Concurrency with External Processors
Use sandboxed processors with concurrency:
// processor.js
module.exports = async function (job) {
// Processor logic
return await heavyComputation(job.data);
};
// main.js
const queue = new Queue('heavy-tasks');
// Process 5 jobs concurrently in separate processes
queue.process(5, '/path/to/processor.js');
// Named processor with concurrency
queue.process('compute', 5, '/path/to/processor.js');
Combining concurrency with sandboxed processors gives you the best of both worlds: parallel processing AND process isolation.
Determining Optimal Concurrency
Identify task type
I/O Bound: API calls, database queries, file operations
- Start with higher concurrency (10-50)
CPU Bound: Video encoding, image processing, complex calculations
- Start with concurrency = CPU cores (2-8)
Monitor resource usage
queue.on('active', (job) => {
const activeCount = queue.getActiveCount();
console.log(`Active jobs: ${activeCount}`);
// Monitor: CPU usage, memory, response times
});
Adjust and test
Gradually increase concurrency while monitoring:
- Error rates
- Processing time
- System resources
- External API rate limits
Best Practices
Set Appropriate Concurrency
// Too low - underutilized resources
queue.process(1, processor); // Sequential processing
// Optimal for I/O - good throughput
queue.process(20, processor);
// Too high - may overwhelm system or external APIs
queue.process(1000, processor);
Combine with Rate Limiting
const queue = new Queue('api-with-limits', {
limiter: {
max: 100, // 100 requests
duration: 1000 // Per second
}
});
// Process 20 concurrent jobs, but respect rate limit
queue.process(20, async (job) => {
return await apiCall(job.data);
});
Concurrency controls how many jobs process simultaneously, while rate limiting controls how many jobs process per time period.
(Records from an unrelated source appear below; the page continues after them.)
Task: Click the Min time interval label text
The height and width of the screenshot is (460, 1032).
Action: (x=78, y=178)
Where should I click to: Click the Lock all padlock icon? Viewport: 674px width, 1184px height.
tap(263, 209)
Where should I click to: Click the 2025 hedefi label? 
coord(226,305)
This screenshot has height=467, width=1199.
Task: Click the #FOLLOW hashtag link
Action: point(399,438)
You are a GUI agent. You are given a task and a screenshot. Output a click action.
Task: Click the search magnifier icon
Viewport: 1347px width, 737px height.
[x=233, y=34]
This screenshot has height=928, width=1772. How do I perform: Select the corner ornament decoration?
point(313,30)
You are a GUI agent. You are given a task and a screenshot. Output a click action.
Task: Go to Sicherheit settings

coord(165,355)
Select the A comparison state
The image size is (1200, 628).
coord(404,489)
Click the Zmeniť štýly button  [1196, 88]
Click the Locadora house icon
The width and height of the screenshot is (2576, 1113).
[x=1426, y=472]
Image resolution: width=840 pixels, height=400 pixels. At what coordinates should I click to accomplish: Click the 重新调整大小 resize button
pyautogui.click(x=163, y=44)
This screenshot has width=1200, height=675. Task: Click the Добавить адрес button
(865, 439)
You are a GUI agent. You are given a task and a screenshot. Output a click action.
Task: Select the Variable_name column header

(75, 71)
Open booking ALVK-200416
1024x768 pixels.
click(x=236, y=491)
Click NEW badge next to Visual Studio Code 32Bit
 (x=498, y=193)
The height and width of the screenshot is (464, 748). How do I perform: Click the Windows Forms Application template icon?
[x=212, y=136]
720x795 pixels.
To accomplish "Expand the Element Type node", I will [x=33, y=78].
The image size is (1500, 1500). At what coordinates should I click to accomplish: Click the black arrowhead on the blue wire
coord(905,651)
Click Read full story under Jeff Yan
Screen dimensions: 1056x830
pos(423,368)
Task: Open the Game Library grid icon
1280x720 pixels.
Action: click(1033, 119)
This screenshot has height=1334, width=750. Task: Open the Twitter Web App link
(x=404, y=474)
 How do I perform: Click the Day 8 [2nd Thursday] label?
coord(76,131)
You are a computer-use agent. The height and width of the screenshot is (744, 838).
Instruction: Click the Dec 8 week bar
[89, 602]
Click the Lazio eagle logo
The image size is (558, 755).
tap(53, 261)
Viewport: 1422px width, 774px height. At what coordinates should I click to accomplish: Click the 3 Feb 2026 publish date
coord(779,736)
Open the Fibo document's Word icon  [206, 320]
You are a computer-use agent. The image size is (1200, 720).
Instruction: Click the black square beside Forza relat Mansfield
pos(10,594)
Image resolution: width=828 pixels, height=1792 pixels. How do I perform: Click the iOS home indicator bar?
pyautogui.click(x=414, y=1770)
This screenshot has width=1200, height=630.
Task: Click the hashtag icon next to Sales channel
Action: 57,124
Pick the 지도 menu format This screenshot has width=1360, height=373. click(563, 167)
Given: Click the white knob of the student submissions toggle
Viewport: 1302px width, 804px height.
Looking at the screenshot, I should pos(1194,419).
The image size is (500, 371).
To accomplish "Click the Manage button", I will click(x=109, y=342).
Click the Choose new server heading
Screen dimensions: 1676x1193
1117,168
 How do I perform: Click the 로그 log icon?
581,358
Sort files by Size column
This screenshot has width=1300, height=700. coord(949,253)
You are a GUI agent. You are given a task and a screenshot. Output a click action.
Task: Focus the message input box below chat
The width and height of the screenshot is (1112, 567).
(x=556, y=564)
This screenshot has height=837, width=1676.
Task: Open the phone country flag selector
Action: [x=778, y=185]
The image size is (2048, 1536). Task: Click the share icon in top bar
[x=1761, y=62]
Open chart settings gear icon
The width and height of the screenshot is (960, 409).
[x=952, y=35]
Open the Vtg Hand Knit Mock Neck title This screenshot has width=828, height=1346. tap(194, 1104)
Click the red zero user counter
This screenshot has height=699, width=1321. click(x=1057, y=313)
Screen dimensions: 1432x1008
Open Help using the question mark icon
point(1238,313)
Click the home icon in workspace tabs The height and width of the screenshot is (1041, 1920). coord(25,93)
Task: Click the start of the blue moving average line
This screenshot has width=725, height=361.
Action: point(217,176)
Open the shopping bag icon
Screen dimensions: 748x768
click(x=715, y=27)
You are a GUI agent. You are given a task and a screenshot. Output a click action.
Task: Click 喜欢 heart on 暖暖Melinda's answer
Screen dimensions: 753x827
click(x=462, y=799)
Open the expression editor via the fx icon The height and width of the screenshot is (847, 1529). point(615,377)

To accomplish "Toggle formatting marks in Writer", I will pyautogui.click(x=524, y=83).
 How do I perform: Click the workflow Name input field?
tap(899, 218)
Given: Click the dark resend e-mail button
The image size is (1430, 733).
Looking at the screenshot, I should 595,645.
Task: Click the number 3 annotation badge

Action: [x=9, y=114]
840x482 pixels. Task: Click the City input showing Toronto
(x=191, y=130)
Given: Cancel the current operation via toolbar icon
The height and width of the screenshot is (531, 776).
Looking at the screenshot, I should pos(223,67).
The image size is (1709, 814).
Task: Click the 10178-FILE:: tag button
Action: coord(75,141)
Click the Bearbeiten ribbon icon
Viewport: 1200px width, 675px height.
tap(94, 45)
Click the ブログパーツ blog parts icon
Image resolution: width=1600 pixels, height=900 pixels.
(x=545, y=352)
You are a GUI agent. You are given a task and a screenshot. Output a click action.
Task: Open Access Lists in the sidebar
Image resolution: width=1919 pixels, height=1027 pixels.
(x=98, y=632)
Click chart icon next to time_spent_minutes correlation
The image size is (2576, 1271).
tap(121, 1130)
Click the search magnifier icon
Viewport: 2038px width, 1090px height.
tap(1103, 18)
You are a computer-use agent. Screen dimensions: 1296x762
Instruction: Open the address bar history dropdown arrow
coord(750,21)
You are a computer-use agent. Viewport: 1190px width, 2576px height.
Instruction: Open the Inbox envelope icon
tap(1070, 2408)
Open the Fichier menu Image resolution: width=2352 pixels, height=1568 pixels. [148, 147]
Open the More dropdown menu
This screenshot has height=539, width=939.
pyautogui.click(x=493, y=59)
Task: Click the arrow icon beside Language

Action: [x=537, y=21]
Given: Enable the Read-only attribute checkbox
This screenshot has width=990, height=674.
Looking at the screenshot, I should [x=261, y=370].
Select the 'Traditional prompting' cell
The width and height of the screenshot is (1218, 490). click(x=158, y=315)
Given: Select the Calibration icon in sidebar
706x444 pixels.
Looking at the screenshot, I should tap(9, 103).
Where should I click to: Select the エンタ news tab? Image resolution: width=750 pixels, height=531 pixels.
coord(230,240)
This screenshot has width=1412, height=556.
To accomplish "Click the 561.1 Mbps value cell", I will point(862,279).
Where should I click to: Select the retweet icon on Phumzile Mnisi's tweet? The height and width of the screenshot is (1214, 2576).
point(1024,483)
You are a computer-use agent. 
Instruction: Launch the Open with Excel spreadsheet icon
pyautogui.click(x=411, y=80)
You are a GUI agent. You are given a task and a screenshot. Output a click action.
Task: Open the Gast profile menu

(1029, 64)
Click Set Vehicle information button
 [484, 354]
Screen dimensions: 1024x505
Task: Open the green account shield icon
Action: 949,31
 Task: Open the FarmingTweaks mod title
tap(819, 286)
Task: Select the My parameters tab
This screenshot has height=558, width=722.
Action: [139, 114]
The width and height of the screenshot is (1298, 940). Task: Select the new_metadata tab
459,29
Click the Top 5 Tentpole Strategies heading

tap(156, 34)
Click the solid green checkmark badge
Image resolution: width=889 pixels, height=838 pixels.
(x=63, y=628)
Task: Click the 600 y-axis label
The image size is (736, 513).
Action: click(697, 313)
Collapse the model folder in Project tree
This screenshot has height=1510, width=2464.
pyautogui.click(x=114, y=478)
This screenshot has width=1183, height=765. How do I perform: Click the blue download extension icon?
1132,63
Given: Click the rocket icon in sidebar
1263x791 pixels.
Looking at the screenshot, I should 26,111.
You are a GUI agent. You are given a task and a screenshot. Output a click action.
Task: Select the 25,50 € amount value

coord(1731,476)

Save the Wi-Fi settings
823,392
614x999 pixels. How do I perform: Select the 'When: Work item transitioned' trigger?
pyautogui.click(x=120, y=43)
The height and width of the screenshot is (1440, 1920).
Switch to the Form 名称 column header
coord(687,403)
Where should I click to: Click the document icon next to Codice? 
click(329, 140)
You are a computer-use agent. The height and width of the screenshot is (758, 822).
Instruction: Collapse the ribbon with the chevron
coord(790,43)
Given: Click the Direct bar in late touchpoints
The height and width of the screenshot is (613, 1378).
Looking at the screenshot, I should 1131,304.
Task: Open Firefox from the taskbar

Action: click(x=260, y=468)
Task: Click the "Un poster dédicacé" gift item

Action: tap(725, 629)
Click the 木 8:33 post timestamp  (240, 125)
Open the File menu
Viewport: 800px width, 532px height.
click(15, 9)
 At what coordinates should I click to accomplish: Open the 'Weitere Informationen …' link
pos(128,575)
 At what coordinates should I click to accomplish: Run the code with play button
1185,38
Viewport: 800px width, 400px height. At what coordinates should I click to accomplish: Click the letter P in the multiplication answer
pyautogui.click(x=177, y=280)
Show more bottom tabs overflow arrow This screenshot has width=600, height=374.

Use both for fine-grained control.
Handle Concurrency Errors
queue.process(10, async (job) => {
try {
return await processJob(job);
} catch (error) {
// Log which concurrent job failed
console.error(`Job ${job.id} failed in concurrent batch:`, error);
throw error;
}
});
Monitoring Concurrent Jobs
const queue = new Queue('monitored');
queue.on('active', async () => {
const activeCount = await queue.getActiveCount();
const waitingCount = await queue.getWaitingCount();
console.log(`Active: ${activeCount}, Waiting: ${waitingCount}`);
});
queue.on('completed', async (job) => {
const activeCount = await queue.getActiveCount();
console.log(`Job ${job.id} done, ${activeCount} still active`);
});
queue.process(5, processor);
Common Patterns
Dynamic Concurrency
let currentConcurrency = 5;
async function adjustConcurrency(newConcurrency) {
// Close current processor
await queue.close();
// Restart with new concurrency
currentConcurrency = newConcurrency;
queue.process(currentConcurrency, processor);
}
// Adjust based on load
if (systemLoad < 0.5) {
await adjustConcurrency(10);
} else {
await adjustConcurrency(3);
}
Graceful Shutdown
const queue = new Queue('graceful');
queue.process(10, async (job) => {
return await processJob(job);
});
process.on('SIGTERM', async () => {
console.log('Shutting down gracefully...');
// Wait for active jobs to complete
await queue.whenCurrentJobsFinished();
// Close queue
await queue.close();
process.exit(0);
});
With high concurrency, ensure your graceful shutdown waits for all active jobs to complete, otherwise jobs may fail mid-processing.
Start with conservative concurrency values and increase gradually based on monitoring and testing. It’s easier to scale up than to troubleshoot issues from over-concurrency.